As a side benefit Ive found that going through the process of developing the budget helps me to better manage those hours when the opportunity becomes a project. As long as I originally allocated the proper amounts of time (usually by verifying projected timeframes with the appropriate staff member) publishing those hour values as targets makes it more likely that well actually hit our budget numbers later.
Most people also probably use some kind of proposal template document. As weve developed a spreadsheet to assist in budgeting weve also created a number of proposal examples that we use as a starting point when trying to generate something, depending on the type of project being quoted.
These different proposal types all share similar elements. All include sections on project and client information, summary of work, definition of scope, identification of Area of Interest / Items of Interest / Level of Development, project approach, assumptions, exclusions, deliverables, schedule, compensation, terms and conditions, and reference exhibits.

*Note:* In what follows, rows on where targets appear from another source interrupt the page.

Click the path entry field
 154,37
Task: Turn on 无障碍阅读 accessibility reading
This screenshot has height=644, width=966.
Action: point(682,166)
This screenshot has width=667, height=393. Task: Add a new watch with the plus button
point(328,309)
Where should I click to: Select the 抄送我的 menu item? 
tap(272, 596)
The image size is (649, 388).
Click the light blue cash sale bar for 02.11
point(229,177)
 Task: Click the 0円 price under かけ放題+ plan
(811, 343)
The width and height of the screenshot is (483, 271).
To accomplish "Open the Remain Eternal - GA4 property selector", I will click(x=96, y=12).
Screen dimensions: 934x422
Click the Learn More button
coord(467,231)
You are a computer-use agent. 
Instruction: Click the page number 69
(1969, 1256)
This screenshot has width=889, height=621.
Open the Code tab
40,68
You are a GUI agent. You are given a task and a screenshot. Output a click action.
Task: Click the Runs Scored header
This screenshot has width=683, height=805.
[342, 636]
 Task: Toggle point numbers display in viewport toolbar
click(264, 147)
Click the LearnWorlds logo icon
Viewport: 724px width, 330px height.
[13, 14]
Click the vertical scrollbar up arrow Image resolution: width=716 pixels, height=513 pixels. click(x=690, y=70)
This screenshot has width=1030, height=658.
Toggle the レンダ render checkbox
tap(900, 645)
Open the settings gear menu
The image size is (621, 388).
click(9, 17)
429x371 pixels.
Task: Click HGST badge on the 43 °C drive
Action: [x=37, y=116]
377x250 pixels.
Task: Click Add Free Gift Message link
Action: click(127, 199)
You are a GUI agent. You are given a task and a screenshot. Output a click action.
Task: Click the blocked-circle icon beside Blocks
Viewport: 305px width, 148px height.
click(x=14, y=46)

Being architects means were visual people, plus as a picture can be worth a 1000 words its often easier to show a graphic of something rather than to try and describe it in words. Therefore, we often include a lot of images (both as reference exhibits to explain the Scope of Work Area of Interest as well as examples to help explain Level of Development, Rate Tables, and the like.
Even with all of our effort to make the budgeting and proposing process a more systematic endeavor, there will always remain an element of subjectivity on each job we quote. That allows us to factor in some intangible things like client relationship building, competitive bid environments, and current workload. There will always be at least a little art to go along with the science of going after a job.